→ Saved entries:
● ● ● ● ● ● ●
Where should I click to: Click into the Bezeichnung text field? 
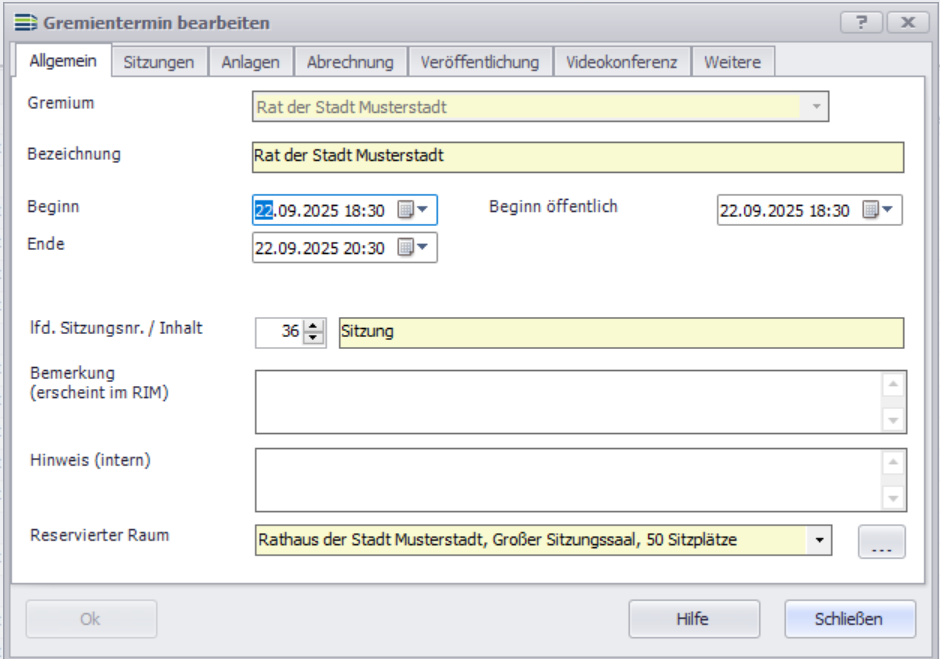pyautogui.click(x=577, y=157)
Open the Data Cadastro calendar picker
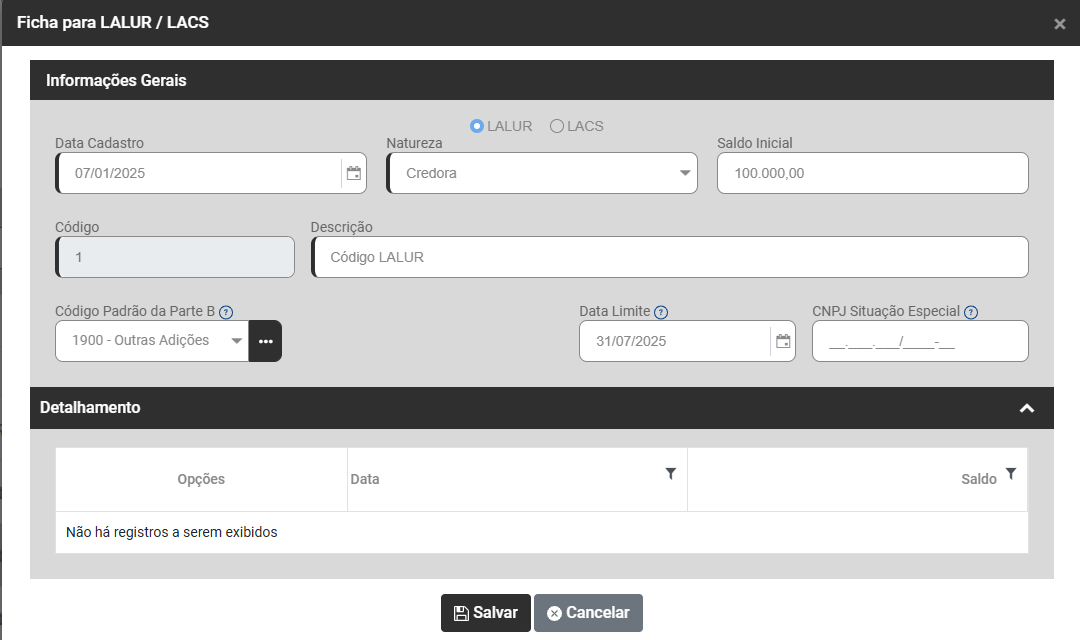The height and width of the screenshot is (640, 1080). coord(354,173)
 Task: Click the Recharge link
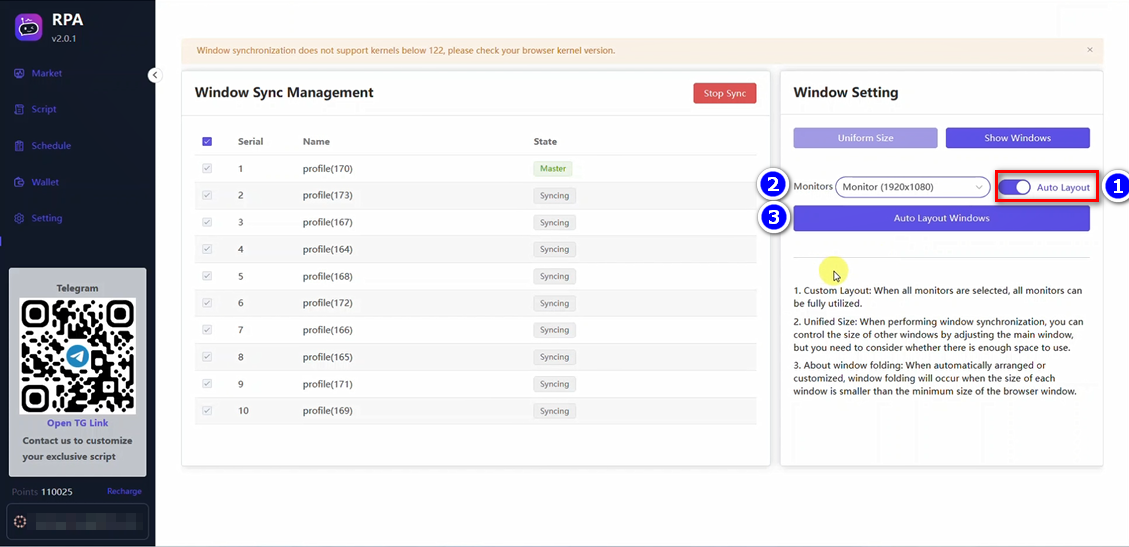pos(124,492)
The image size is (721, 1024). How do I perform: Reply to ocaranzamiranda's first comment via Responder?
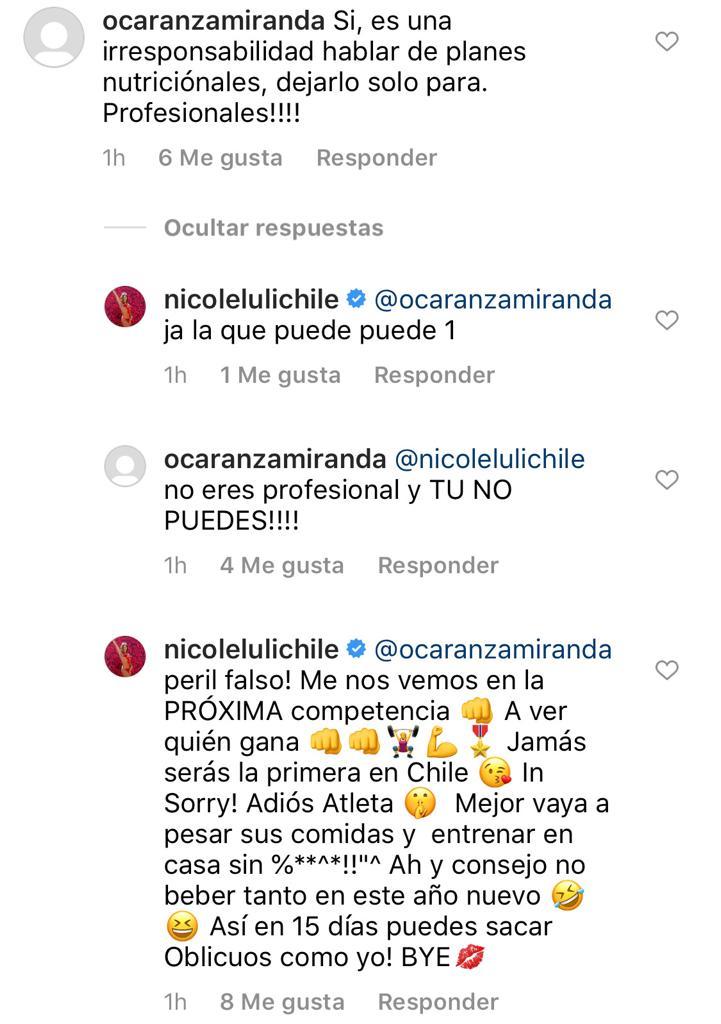click(x=375, y=157)
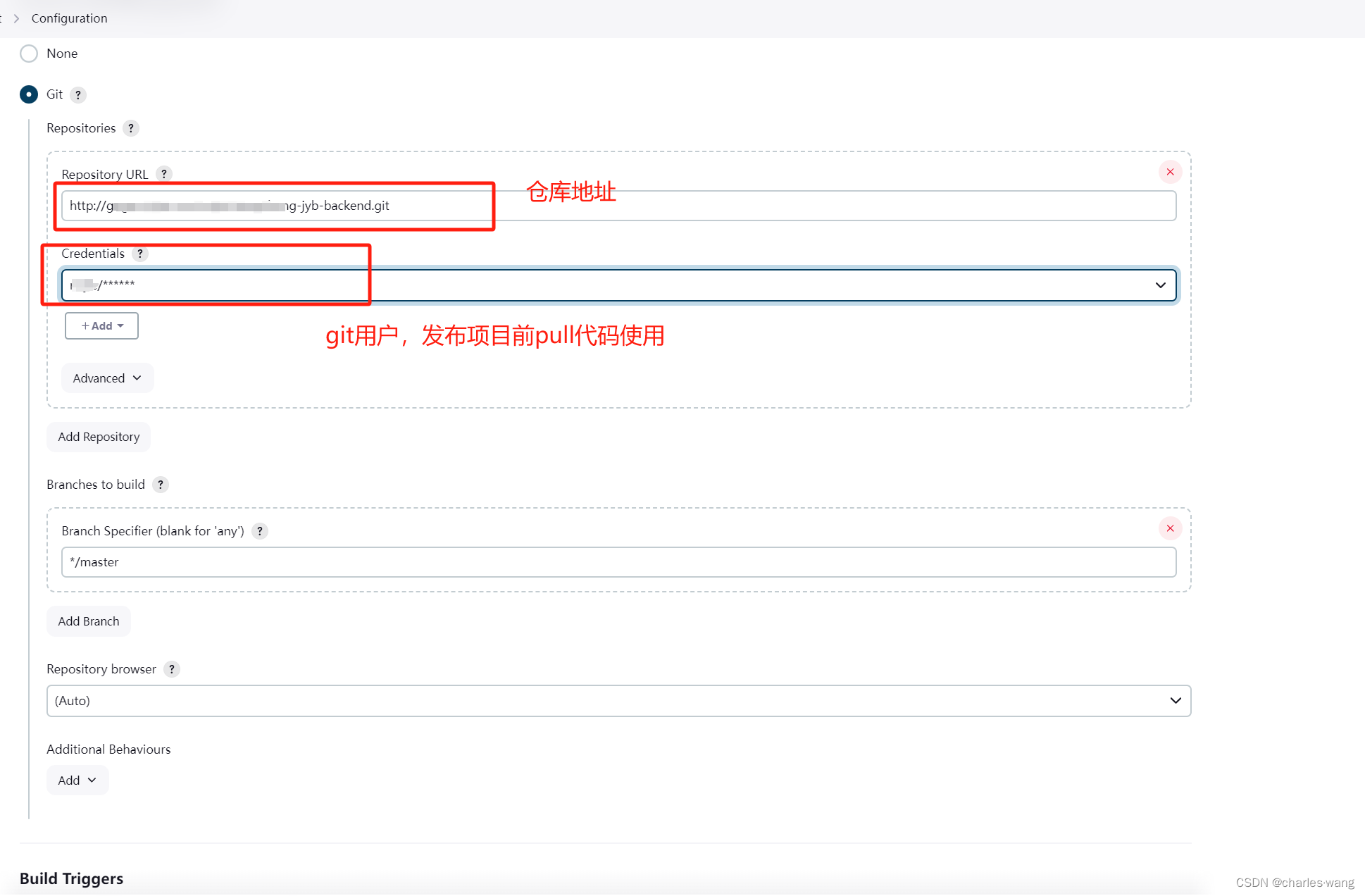Expand the Advanced section

[x=108, y=377]
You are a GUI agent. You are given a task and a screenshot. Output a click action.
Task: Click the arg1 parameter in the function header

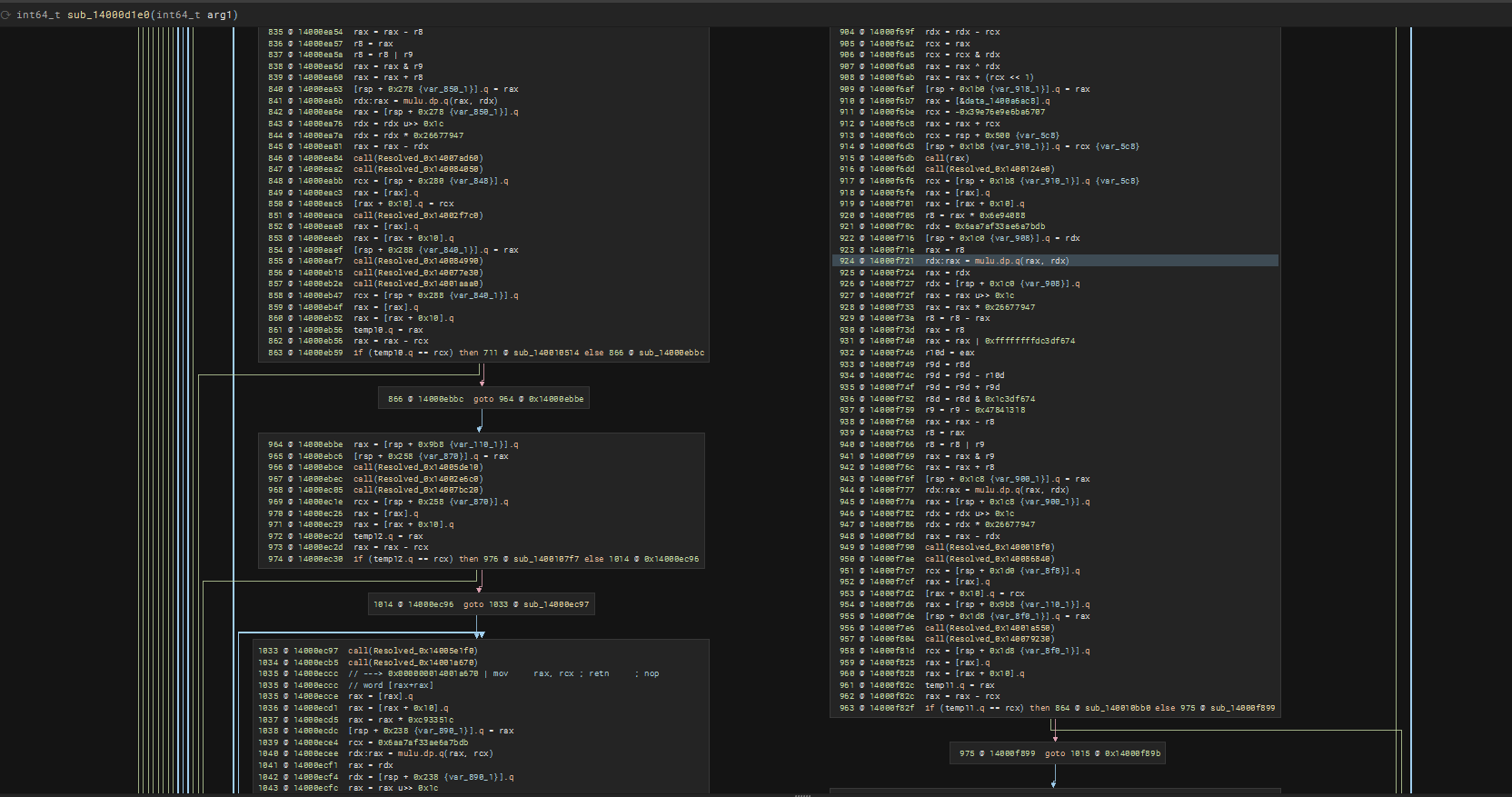click(223, 15)
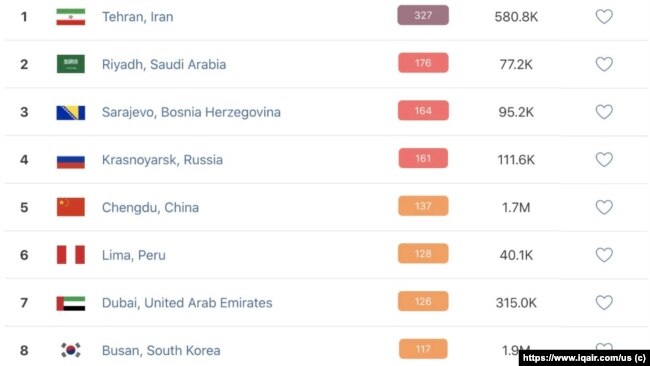This screenshot has height=366, width=650.
Task: Select the heart icon for Lima, Peru
Action: pyautogui.click(x=604, y=255)
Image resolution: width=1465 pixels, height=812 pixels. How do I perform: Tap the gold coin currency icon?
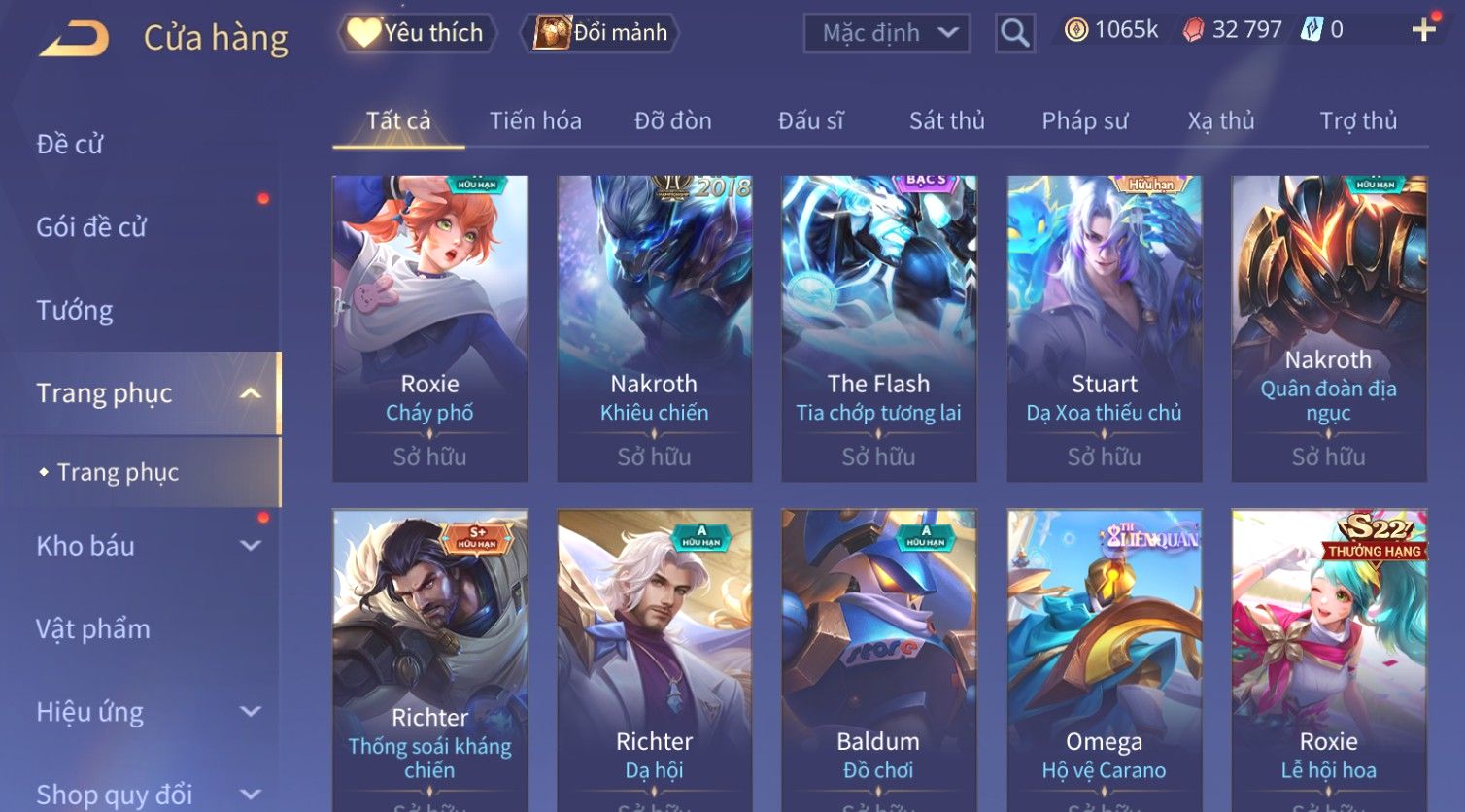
● ● ● ● ● ● ●
→ Exercise directions: Keep the pictures out of the copy and return the rest of the data above exactly.

→ Solved exercise:
Where should I click to: Click into the Bezeichnung text field? 
pyautogui.click(x=577, y=157)
Open the Data Cadastro calendar picker
The height and width of the screenshot is (640, 1080). coord(354,173)
 Task: Click the Recharge link
pos(124,492)
The image size is (721, 1024). How do I perform: Reply to ocaranzamiranda's first comment via Responder?
click(x=375, y=157)
Expand the Advanced section

[x=108, y=377]
You are a GUI agent. You are given a task and a screenshot. Output a click action.
Task: Click the arg1 parameter in the function header

click(223, 15)
This screenshot has height=366, width=650.
Task: Select the heart icon for Lima, Peru
Action: pyautogui.click(x=604, y=255)
Image resolution: width=1465 pixels, height=812 pixels. How do I perform: Tap the gold coin currency icon?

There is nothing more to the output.